EN MAI - FETE DU TRAVAIL

Publié le 1 Mai 2022

 

Il s'en passe des choses dans la nuit du 30 avril au 1er mai.

C'est cette nuit là que les jeunes gens partent dans les bois choisir et couper le « Mai » qu'ils décorent et plantent au centre symbolique de leur communauté. C'est aussi à ce moment qu'à titre individuel ils font le « Mai » aux filles, accrochant aux volets, fenêtres et portes de telle ou telle des rameaux, des fleurs ou des légumes dont le sens est connu de toutes et tous, déclarant ainsi par cet artifice leur flamme, leur indifférence ou leur mépris.

 

Ce mois de mai est celui de la déesse Maïa, fille d'Atlas qui porte le monde sur ses épaules. Elle est mère d'Hermès, l'aînée des Pléiade, déesse de la terre qui nourrit les hommes.

 

 

Riche de jours fériés religieux ou païens, Mai incarne souvent l'insouciance, le bonheur, la détente avec l'arrivée des beaux jours.

Il est celui des rogations, les trois jours qui précèdent l'Ascension, l'une des principales fêtes chrétiennes qui célèbre l'élévation au ciel du Christ ressuscité. Il est le mois de Marie où il est déconseillé de se marier.

 

Depuis longtemps puisqu'un rondeau du 18 ème siècle en fait déjà mention, la coutume veut que le 1er mai on offre à celles et ceux que l'on aime un brin de muguet, porteur de bonheur et d'espérance.

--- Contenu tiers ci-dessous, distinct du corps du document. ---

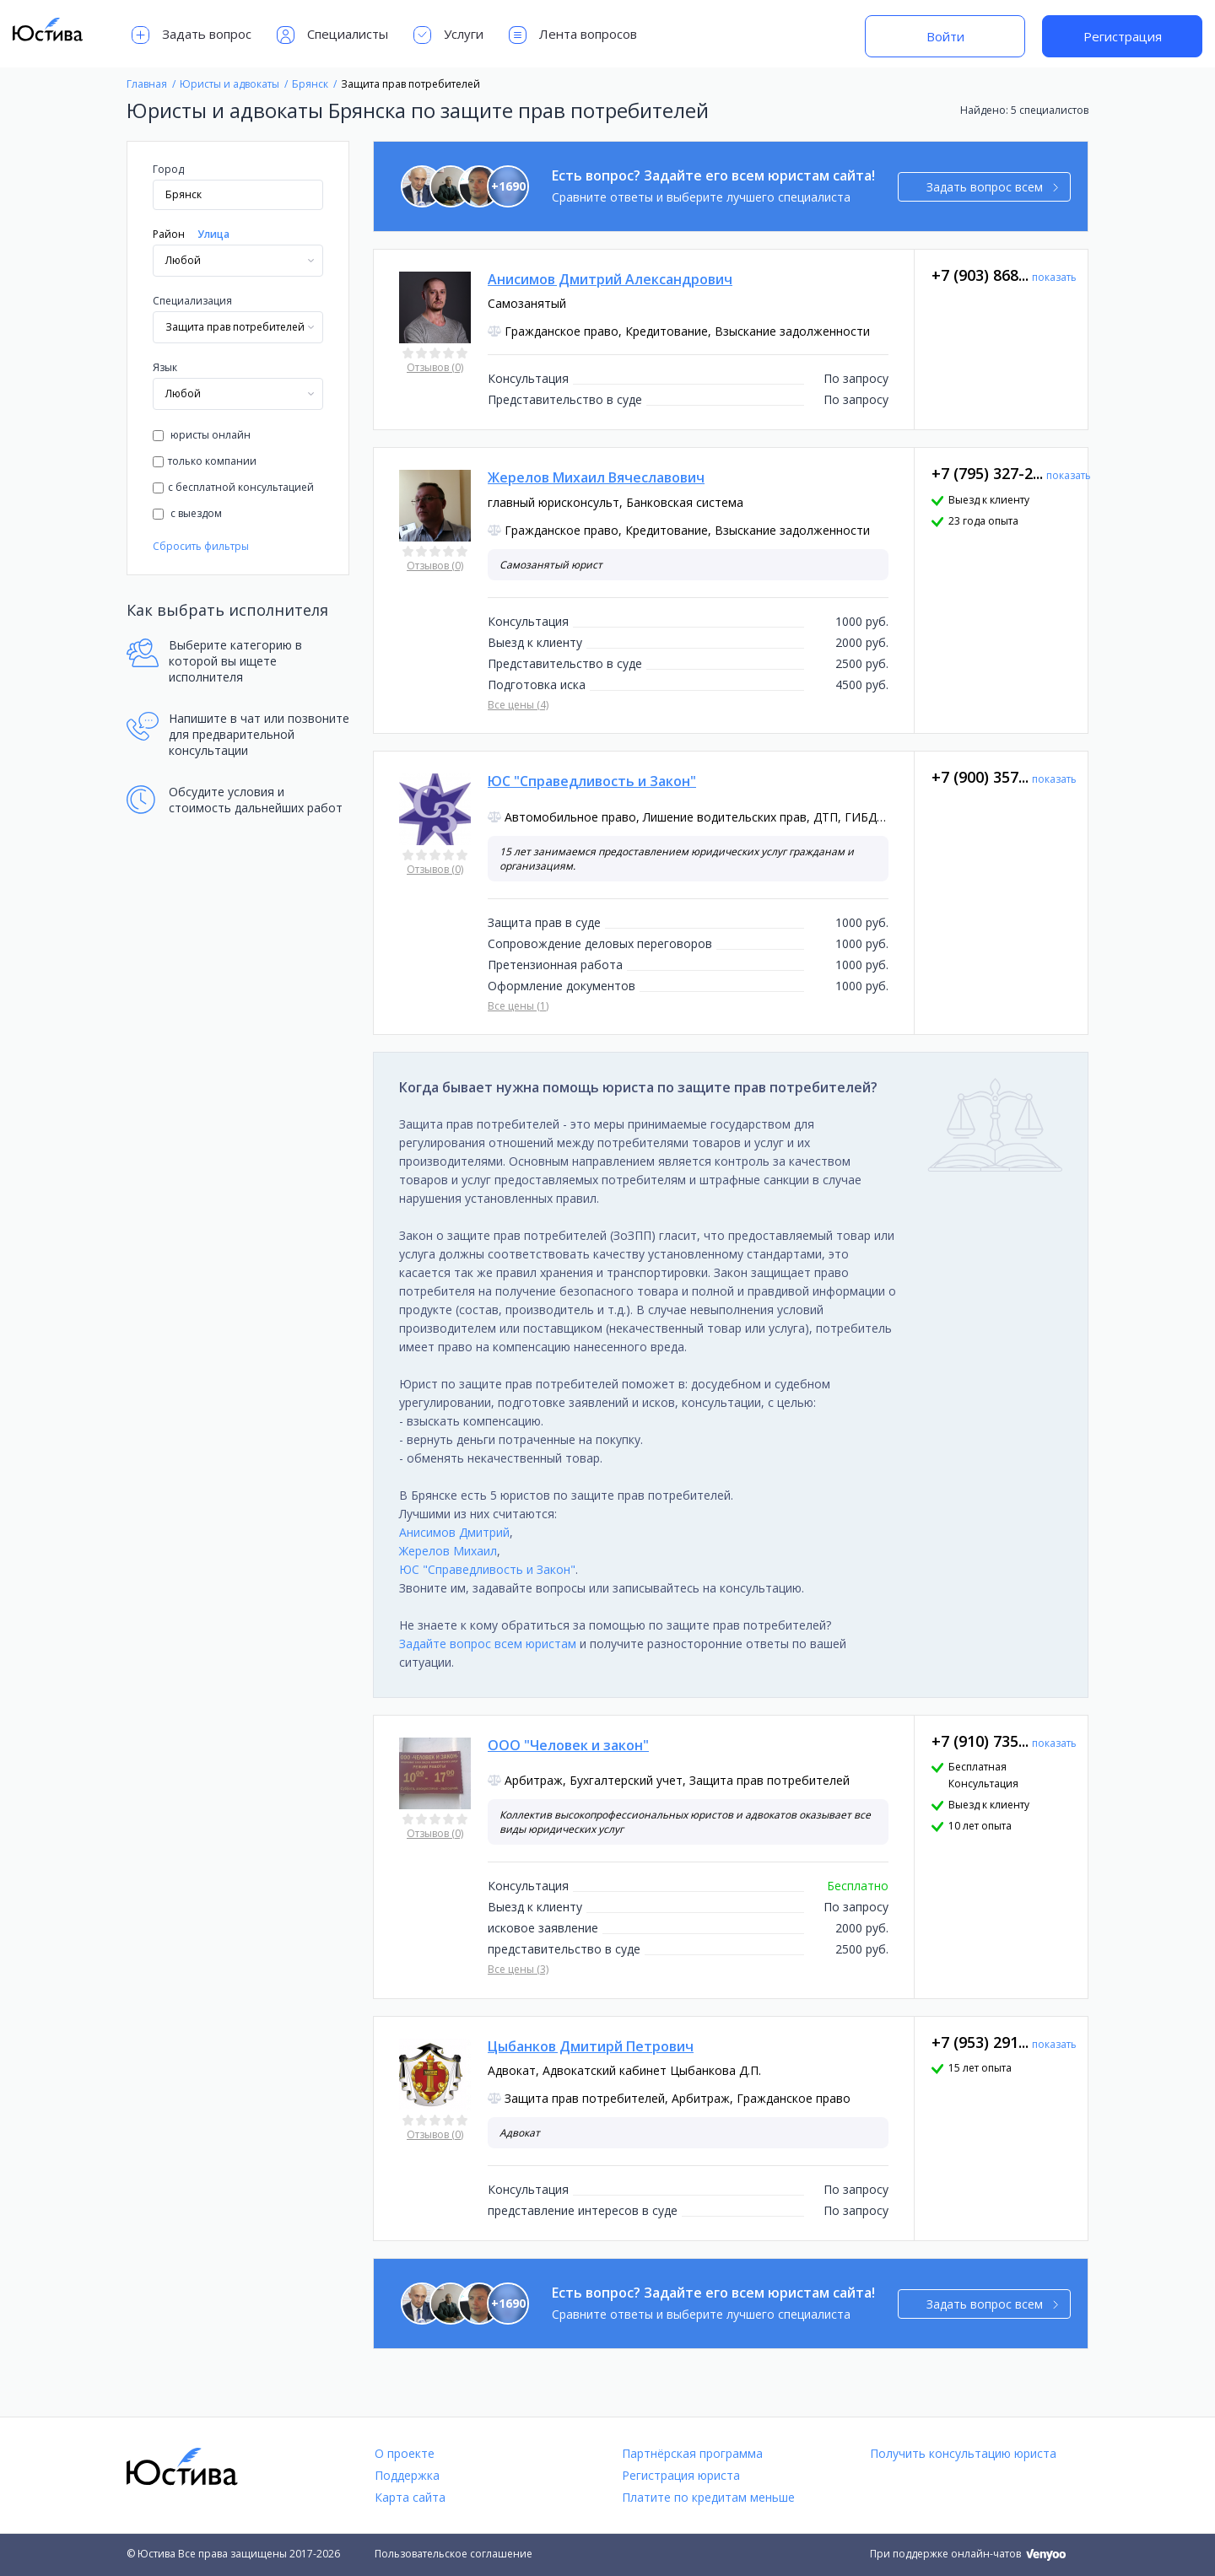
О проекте (405, 2453)
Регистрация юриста (681, 2475)
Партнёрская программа (692, 2453)
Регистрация (1122, 36)
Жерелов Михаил (448, 1551)
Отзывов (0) (435, 367)
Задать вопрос (191, 35)
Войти (945, 36)
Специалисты (332, 35)
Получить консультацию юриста (963, 2453)
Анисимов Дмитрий (454, 1532)
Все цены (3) (518, 1969)
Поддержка (407, 2475)
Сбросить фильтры (201, 546)
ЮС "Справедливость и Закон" (487, 1569)
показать (1054, 277)
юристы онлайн (202, 435)
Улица (213, 234)
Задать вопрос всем (992, 187)
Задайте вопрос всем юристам (487, 1644)
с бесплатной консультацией (233, 487)
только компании (204, 461)
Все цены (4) (518, 705)
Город (168, 169)
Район (169, 234)
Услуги (448, 35)
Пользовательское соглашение (453, 2553)
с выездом (187, 513)
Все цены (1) (518, 1006)
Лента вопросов (573, 35)
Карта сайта (410, 2497)
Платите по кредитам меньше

La légende rapporte que cette petite fleur parfumée aurait été créée par Apollon pour donner à fouler aux neufs Muses un tapis digne d'elles.

Mais ce mois printanier lumineux qui incarne l'insouciance et l'espérance est aussi celui de la contestation étudiante et de la révolte ouvrière.

 

 

 

 

Le 1er Mai fête du travail

 

 

Le 19 ème siècle qui incarne en même temps le développement de l'industrie, des techniques, de l'urbanisation est aussi celui de l'effervescence et de la lutte pour l'humanisation des conditions de travail.

Les hommes, les femmes et même les enfants très jeunes travaillent 12 voire 15 heures par jour, dans les ateliers, les usines, les mines dans des conditions humainement pitoyables pour des salaires de misère.

Quelques progrès, lents, mais certains émaillent de cette période.

Ainsi en 1841, l'interdiction de travail des enfants de moins de huit ans sera étendue à ceux de moins de treize ans.

En 1864, la grève n'est plus considérée comme un délit. La même année, la liberté syndicale est reconnue pour tous, sauf les fonctionnaires.

Il faut cependant attendre 1907 pour que le repos hebdomadaire devienne une obligation.

 

 

 

 

Naissance aux Etats-Unis

 

Le 1er Mai plonge ses racines aux Etat-Unis. C'était pour les américains de cette époque le « moving day », la date de départ des contrats de louage, l'équivalent chez nous de ceux de la Saint-Jean et de la Saint-Michel.

En 1886, les organisations ouvrières américaines, dont les célèbres « Knights of Labor » choisissent cette date pour organiser, sur une base coopérative, une grève générale, afin de réclamer la journée de 8 heures, une aspiration majeure de la population travailleuse et laborieuse.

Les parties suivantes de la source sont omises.